Chronologie. — Depuis longtemps les historiens et les exégètes ont senti les difficultés de la chronologie biblique. S. Jérôme en parle d’un ton de découragement : «  Relege omnes et Veteris et Novi Testamenti libros, et tantam annorum reperies dissonantiam, et numerum inter Judam et Israel, id est inter regnum utrumque, confusum, ut hujuscemodi haerere quaestionibus non tam studiosi quam otiosi hominis esse videatur  » (Ep. 72, ad Vitalein, 'P. L., XXII, 676). Les indications chronologiques fournies par la Bible sont assez nombreuses ; malheureusement, sur plusieurs points, elles sont inconciliables, contradictoires. Ainsi, entre la Ire année de Jéhu et la 9e année d’Osée, roi d’Israël, la durée totale des règnes pour le royaume d’Israël est de 147 ans et 7 mois ; en additionnant les nombres d’années de chaque règne, entre ces deux mêmes termes, pour le royaume de Juda, on obtient la somme de 165 ans. Les diverses données qui concernent le même royaume, celui de Juda, par exemple, ne concordent pas non plus : ainsi, de II Reg. xvi, 2 ; xviii, 1, 2, 9, 10, 13, on peut conclure à trois dates différentes pour l’avènement d’Ezéchias. Quelle que soit la cause de ces divergences, qu’elles viennent de la négligence des copistes parfois, ou, au contraire, du soin des auteurs à reproduire exactement, sur ce point, la teneur de plusieurs sources indépendantes, toujours est-il que ces chiffres peu sûrs ne permettent pas des supputations fermes. Aussi, avec tous les critiques, les écrivains catholiques les plus conservateurs (Vigouroux, J. Brucker, Pelt, Mangenot, etc.) ont accordé la préférence, en matière de chronologie, aux données assyriologiques. Parmi les documents assyro-babyloniens les plus importants il faut mentionner le Canon des Eponymes et le Canon de Ptolémée.
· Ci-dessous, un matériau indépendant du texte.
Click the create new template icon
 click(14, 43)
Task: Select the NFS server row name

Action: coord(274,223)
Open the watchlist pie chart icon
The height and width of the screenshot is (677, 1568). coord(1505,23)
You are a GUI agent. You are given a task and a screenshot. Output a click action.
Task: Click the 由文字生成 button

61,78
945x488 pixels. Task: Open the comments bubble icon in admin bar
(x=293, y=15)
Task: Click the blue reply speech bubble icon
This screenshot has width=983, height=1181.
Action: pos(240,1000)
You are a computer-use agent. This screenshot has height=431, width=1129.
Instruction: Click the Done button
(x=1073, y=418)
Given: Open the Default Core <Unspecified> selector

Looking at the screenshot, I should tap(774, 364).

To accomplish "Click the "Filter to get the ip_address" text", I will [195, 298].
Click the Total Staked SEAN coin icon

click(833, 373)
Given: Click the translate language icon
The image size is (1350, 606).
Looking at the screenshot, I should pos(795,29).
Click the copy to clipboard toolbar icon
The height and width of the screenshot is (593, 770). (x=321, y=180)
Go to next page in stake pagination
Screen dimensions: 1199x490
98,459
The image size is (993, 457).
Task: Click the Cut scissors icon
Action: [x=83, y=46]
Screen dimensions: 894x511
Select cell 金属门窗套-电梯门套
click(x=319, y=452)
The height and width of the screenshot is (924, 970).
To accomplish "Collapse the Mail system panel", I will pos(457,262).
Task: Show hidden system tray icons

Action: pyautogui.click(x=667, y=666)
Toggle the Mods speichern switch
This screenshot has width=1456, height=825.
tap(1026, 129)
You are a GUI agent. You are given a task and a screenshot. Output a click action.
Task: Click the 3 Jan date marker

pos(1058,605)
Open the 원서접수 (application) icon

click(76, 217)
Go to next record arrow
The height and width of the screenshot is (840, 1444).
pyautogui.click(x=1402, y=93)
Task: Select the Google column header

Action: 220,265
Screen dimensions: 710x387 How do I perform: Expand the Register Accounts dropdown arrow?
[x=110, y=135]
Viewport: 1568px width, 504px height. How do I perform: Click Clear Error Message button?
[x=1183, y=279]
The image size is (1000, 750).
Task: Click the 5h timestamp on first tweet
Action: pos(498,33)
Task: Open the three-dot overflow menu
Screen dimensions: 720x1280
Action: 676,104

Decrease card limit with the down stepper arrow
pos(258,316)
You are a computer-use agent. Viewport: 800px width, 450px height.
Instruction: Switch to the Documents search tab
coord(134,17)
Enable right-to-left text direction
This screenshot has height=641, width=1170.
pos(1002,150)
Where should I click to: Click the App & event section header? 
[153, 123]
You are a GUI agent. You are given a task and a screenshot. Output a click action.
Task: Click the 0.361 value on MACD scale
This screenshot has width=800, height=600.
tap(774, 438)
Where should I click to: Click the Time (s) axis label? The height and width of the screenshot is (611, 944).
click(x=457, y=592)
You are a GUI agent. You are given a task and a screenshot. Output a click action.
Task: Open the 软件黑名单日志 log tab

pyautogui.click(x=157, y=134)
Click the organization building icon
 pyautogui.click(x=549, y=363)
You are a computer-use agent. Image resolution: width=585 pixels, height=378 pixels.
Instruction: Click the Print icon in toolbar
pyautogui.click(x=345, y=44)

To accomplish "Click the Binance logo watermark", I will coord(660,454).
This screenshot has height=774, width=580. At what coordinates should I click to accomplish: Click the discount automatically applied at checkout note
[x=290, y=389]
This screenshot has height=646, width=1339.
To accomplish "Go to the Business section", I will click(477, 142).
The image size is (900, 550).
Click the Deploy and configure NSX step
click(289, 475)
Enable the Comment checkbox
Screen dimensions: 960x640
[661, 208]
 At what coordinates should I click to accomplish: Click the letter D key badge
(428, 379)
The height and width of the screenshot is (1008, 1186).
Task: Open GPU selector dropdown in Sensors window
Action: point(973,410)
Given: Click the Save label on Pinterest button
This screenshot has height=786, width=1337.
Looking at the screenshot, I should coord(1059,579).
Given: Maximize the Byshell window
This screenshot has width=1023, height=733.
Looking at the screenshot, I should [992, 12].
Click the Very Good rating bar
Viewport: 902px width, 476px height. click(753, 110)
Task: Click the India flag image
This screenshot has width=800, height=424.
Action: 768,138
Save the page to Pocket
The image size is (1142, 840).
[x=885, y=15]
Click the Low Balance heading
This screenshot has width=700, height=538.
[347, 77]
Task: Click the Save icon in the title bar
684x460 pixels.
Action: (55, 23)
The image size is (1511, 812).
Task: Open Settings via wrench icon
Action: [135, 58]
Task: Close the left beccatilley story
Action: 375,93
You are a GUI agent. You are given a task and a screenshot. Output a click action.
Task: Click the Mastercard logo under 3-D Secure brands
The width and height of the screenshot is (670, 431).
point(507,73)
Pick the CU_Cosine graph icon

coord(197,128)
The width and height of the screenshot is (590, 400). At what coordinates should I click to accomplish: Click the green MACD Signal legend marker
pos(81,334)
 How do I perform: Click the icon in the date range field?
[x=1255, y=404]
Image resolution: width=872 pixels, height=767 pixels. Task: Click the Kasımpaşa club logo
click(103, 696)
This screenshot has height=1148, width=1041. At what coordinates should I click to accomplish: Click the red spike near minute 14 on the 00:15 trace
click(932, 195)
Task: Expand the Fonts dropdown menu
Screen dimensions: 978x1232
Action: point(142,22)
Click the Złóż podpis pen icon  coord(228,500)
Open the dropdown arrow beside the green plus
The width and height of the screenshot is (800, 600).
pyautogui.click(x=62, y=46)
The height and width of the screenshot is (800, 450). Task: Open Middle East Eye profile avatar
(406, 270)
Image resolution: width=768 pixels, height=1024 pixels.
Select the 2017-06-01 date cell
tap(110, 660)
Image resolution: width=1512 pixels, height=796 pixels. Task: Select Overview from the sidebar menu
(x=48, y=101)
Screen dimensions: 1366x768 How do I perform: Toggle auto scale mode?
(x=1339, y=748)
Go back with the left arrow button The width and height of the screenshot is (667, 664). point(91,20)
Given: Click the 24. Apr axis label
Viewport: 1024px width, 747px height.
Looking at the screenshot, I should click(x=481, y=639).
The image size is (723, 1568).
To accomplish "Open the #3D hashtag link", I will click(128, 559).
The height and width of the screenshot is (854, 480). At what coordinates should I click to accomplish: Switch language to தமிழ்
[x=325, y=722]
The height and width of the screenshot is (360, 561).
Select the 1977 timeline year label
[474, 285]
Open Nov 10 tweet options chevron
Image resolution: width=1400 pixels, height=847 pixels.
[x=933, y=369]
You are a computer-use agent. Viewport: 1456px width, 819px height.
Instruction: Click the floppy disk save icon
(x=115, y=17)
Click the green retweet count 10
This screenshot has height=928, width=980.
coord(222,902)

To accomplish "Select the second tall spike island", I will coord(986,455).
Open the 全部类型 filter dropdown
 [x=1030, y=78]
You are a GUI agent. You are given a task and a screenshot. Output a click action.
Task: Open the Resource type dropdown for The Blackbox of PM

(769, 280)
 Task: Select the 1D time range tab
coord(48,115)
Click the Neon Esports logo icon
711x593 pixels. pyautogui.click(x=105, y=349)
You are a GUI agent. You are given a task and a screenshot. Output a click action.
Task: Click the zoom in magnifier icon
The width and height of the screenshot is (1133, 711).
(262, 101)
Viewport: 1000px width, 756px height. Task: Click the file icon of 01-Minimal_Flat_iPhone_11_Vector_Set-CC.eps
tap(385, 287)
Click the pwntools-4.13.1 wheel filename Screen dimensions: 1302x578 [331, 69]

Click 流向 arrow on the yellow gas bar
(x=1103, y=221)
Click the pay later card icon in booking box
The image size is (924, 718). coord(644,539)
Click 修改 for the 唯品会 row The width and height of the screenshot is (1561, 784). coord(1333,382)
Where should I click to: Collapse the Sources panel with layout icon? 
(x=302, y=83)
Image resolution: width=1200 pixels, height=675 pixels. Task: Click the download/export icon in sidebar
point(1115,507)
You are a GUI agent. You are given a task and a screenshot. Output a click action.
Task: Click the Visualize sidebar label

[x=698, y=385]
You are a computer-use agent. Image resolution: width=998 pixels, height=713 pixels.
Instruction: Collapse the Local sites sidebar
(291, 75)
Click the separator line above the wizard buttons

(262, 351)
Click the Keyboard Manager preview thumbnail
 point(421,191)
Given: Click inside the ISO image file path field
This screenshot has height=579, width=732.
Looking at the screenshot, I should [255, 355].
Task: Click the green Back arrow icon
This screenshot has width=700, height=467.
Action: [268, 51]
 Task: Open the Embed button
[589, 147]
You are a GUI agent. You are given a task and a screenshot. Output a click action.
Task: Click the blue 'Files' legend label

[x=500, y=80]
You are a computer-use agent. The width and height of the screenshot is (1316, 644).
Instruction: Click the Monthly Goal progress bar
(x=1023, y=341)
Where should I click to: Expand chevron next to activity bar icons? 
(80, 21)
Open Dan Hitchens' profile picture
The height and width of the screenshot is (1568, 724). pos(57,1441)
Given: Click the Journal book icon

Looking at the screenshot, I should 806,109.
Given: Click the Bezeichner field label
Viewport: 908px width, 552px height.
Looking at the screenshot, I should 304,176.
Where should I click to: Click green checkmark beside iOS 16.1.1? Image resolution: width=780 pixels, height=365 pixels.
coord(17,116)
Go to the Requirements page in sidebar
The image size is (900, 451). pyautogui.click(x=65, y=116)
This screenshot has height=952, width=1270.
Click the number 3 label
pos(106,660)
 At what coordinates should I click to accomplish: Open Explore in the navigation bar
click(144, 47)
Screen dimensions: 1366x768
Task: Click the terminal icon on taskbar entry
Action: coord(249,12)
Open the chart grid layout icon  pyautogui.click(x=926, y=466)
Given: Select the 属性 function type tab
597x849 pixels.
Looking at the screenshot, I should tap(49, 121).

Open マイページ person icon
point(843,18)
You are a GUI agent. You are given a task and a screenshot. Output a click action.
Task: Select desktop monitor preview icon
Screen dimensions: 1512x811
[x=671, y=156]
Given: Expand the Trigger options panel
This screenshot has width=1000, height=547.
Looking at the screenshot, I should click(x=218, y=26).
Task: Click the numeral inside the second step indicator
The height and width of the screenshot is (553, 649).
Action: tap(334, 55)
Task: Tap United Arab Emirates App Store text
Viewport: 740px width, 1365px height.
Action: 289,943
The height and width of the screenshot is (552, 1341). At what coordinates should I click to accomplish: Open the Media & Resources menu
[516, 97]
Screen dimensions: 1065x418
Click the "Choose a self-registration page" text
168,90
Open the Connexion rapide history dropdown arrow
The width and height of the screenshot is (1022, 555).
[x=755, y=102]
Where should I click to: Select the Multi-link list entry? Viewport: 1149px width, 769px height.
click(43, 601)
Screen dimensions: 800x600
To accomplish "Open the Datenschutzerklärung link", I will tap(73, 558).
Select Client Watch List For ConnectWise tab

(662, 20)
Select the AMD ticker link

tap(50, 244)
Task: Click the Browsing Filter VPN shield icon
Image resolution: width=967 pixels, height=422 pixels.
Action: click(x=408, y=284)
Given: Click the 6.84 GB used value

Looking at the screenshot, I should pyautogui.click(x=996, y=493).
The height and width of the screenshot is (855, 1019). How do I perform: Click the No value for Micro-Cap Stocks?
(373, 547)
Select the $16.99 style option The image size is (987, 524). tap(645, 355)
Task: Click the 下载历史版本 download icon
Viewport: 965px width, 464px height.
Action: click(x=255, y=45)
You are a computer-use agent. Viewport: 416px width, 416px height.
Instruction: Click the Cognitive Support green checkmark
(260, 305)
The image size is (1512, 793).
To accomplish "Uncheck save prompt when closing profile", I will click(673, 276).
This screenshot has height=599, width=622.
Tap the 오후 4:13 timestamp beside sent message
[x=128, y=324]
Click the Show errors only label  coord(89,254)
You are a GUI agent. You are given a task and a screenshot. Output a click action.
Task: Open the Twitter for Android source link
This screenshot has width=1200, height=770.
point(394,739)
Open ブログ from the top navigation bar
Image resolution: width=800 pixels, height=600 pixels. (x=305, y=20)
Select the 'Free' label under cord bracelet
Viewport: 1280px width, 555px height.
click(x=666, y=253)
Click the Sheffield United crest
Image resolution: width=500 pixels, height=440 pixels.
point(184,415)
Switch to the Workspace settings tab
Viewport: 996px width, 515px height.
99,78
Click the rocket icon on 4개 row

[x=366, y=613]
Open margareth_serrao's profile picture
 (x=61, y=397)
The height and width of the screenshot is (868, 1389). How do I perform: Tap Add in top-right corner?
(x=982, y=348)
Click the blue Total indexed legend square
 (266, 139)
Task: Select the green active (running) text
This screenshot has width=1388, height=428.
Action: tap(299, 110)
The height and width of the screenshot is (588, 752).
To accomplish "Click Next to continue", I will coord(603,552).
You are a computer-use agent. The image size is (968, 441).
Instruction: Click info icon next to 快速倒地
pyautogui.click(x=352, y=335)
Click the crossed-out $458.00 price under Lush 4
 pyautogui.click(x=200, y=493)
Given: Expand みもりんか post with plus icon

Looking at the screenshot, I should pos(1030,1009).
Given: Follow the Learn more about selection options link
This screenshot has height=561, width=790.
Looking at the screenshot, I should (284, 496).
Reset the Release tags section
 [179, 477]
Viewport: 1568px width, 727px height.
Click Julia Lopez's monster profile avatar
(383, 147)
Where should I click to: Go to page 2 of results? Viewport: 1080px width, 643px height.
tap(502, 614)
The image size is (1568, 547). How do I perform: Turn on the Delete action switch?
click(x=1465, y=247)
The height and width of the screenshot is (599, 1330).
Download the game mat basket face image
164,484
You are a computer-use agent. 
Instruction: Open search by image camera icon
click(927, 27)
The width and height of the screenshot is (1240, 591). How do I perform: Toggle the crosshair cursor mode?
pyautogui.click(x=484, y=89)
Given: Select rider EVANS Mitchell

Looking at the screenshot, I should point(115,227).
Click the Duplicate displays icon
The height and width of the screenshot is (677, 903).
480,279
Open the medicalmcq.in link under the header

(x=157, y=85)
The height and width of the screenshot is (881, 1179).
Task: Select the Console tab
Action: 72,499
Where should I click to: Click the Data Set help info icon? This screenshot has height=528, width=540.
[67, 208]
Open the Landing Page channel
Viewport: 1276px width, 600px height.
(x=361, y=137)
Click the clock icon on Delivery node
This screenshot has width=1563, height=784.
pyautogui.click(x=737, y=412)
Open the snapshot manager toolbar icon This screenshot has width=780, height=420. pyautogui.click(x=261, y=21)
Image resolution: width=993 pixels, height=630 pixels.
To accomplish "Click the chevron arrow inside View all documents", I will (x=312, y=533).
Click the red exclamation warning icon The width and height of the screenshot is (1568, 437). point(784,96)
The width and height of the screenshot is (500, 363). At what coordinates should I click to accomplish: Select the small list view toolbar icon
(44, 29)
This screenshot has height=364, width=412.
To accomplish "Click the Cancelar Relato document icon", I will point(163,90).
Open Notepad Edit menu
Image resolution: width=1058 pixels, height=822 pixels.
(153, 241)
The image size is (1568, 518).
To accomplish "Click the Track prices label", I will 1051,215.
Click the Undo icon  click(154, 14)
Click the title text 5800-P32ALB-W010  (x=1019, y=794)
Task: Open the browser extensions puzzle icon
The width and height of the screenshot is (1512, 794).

Le Canon des Eponymes donne la série des règnes assyriens avec la série des années de chaque règne. Les années sont marquées une à une, toutes à la suite, par le nom d’un haut personnage de l’empire. Ordinairement le nom du roi est inscrit pour la deuxième année qui suit son avènement. Les années suivantes portent chacune le nom d’un grand fonctionnaire, intendant, général en chef, etc. Chaque année ainsi désignée s’appelle limu (ou limmu) éponymat (à tort les historiens, Maspero, etc., traduisent généralement ce mot par éponyme) ; et le nom de l’éponyme sert à dater les documents ; tels les archontes à Athènes, les consuls à Rome, les suffètes à Cartage. Les fragments de ces listes trouvés jusqu’à ce jour donnent la suite continue des années de 893 à 666 av. J.-C. et, de plus, quelques noms épars pour la période précédente et la suivante. Il est clair que si l’on peut dater par rapport à l’ère chrétienne une année quelconque de ces listes, on obtiendra du même coup la date de toute la série des règnes assyriens qui y sont contenus. Or, justement, une liste mentionne pour la dixième année du règne d’Assourdan, sous l’éponymat de Pur Sagali, une éclipse de soleil qui eut lieu au mois de Sivan (= à peu près juin). Tous les savants sont aujourd’hui d’accord à reconnaître que cette éclipse est celle du 15 juin 763 avant Jésus-Christ.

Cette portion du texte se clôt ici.